Cette année je m’organise, je prends des notes et je veux une démarche plus structurée, car sinon je n’apprendrai jamais. J’ai redéployé le jardin en petites sections distinctes; et mieux délimitées. J’ai même acheté deux bouquins français et le soir après le travail je révise mes légumes .
Ce matin donc je plante des pois et de la roquette. Des gestes simples et très agréables. Quel plaisir que de travailler la terre. C’est une très belle journée qui commence. Le soleil se lève. On sent que le printemps arrive. Il y a déjà quelques jours, j’avais remarqué le chant plus riche des oiseaux. Ecoutez.
De retour à la maison
Samedi. Il est 5 heures du soir, nous rentrons à la maison. Un voisin est passé en notre absence et il a laissé des champignons au pas de la porte. Sans doute de sa récolte. Ce sont des shiitake.
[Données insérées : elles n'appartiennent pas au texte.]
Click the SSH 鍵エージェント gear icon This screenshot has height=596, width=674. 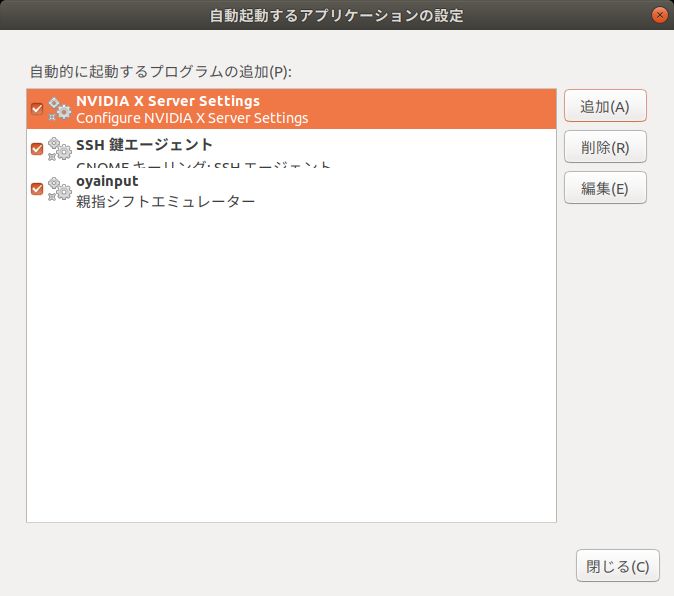point(59,149)
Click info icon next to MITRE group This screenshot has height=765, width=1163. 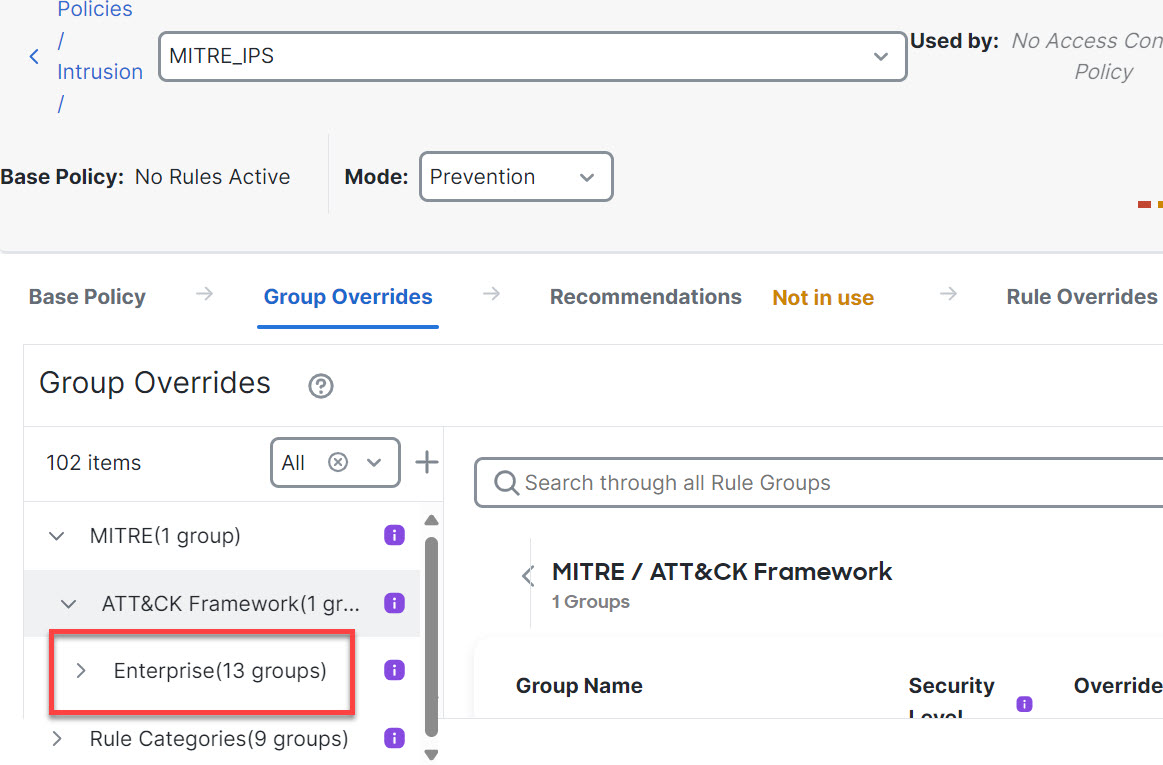(394, 536)
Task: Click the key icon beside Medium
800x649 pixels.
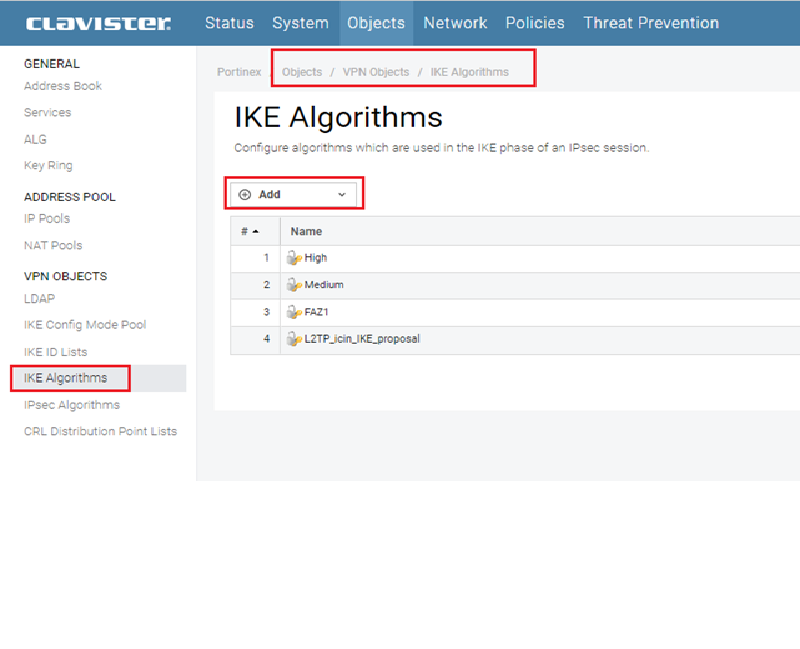Action: click(x=295, y=285)
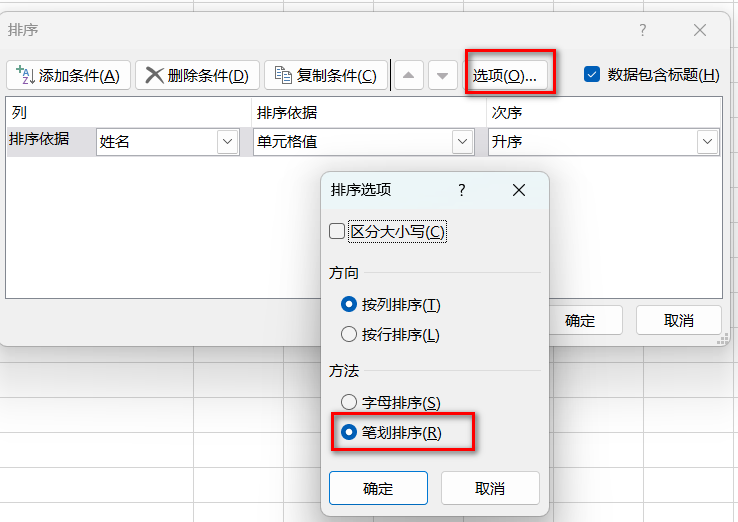This screenshot has width=738, height=522.
Task: Close the 排序选项 dialog with X
Action: coord(518,190)
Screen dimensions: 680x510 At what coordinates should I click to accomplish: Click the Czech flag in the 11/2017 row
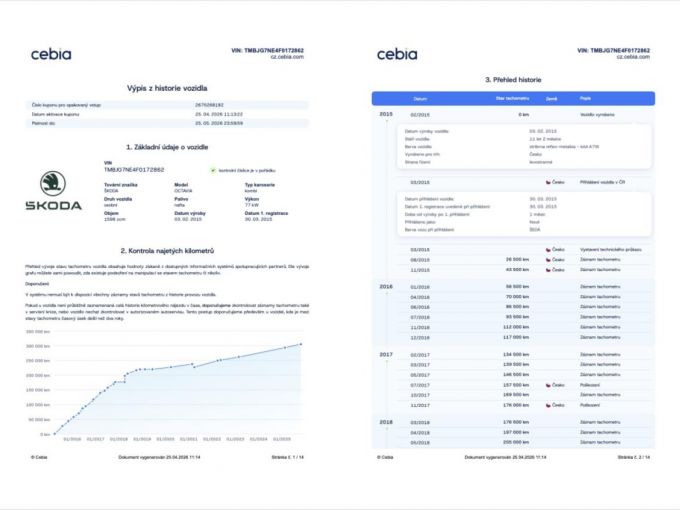(548, 405)
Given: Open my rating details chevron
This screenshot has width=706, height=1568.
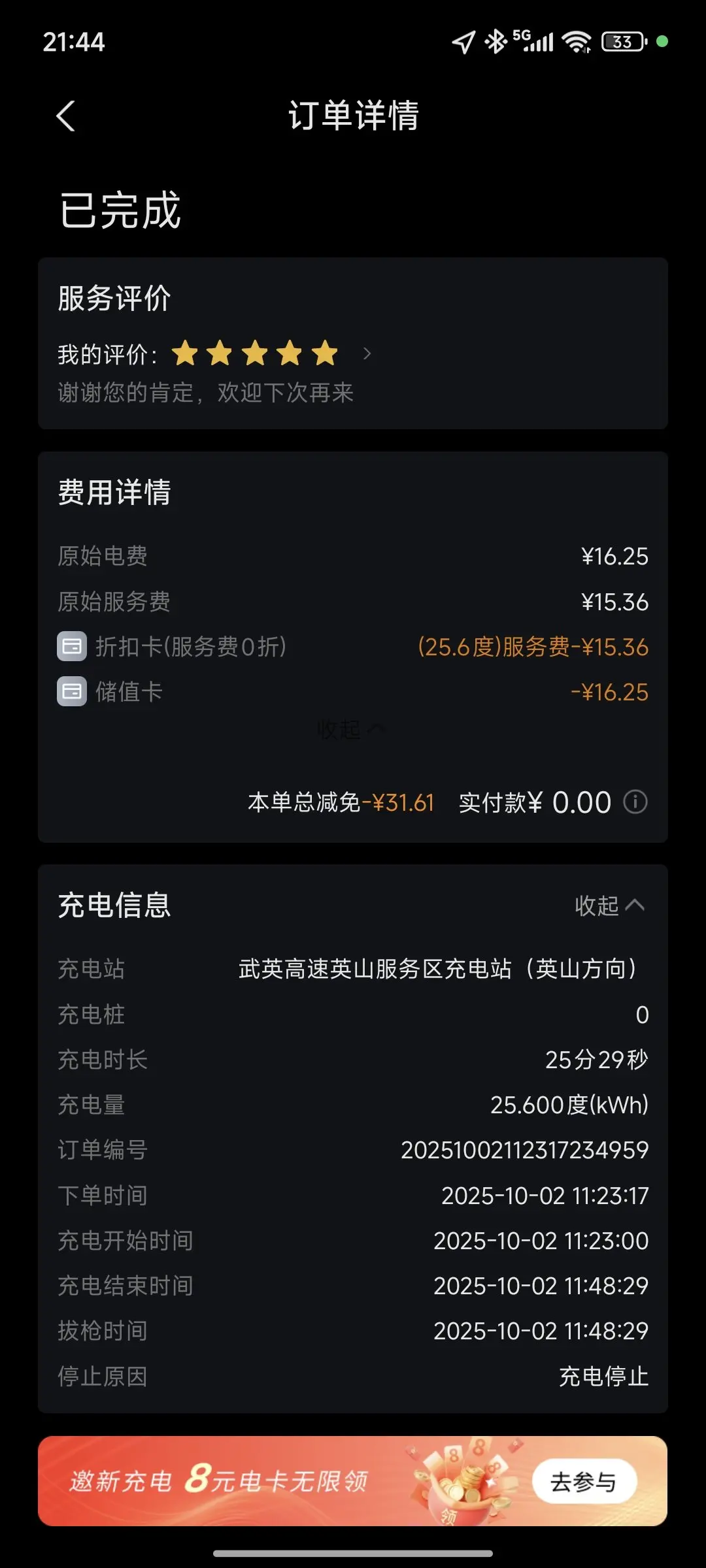Looking at the screenshot, I should click(367, 353).
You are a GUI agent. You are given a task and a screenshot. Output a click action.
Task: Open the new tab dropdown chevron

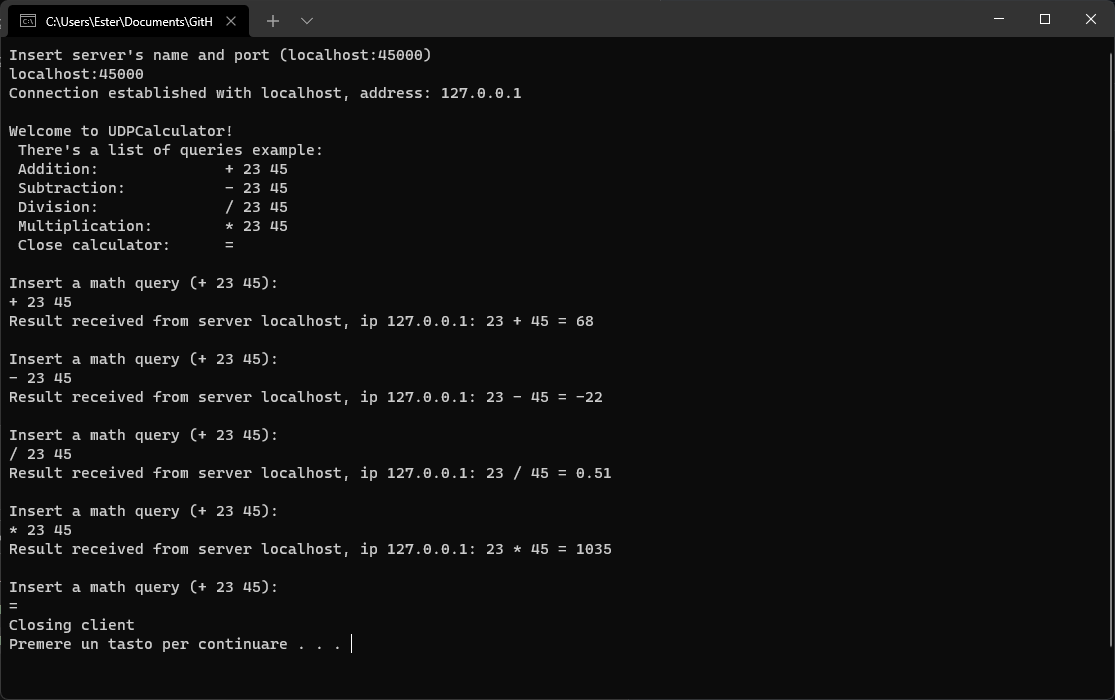pyautogui.click(x=307, y=20)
Ca nous arrive assez souvent, et celà fait toujours extrèmement plaisir, de recevoir ainsi les productions des potagers du village.
Vivement que nous devenions nous aussi de bons jardiniers, pour que nous puissons retourner la politesse à tous nos amis.
A noter; la poudre blanche au bas de la porte d’entrée, vient du produit que nous dispersons tout autour de la maison pour zigouiller les scolopendres …
Nous allons bien nous régaler ….
Récolte (8)
Récolte (7)
Finalement ce sont les citrouilles qui ont le plus donné cet été. Avec les mini tomates; les piments et la coriandre.
Ce soir je découpe les citrouilles en cubes et les fait cuire dans la marmite, avec des tranches de cochon, du curry et autre épices. C’est assez réussi.
La terre du jardin demandera encore beaucoup de temps, de travail et de crottin de cheval; pour être ce que nous voudrions ce qu’elle soit.
Mais nous apprécions le dîner et ce cadeau de la terre.
Récolte (6)
Récolte (5)
Récolte (4)
On peut ramasser du myoga sur la berge de la rivière, en bas du jardin.
Découpé finement il accompagne merveilleusement le tofu.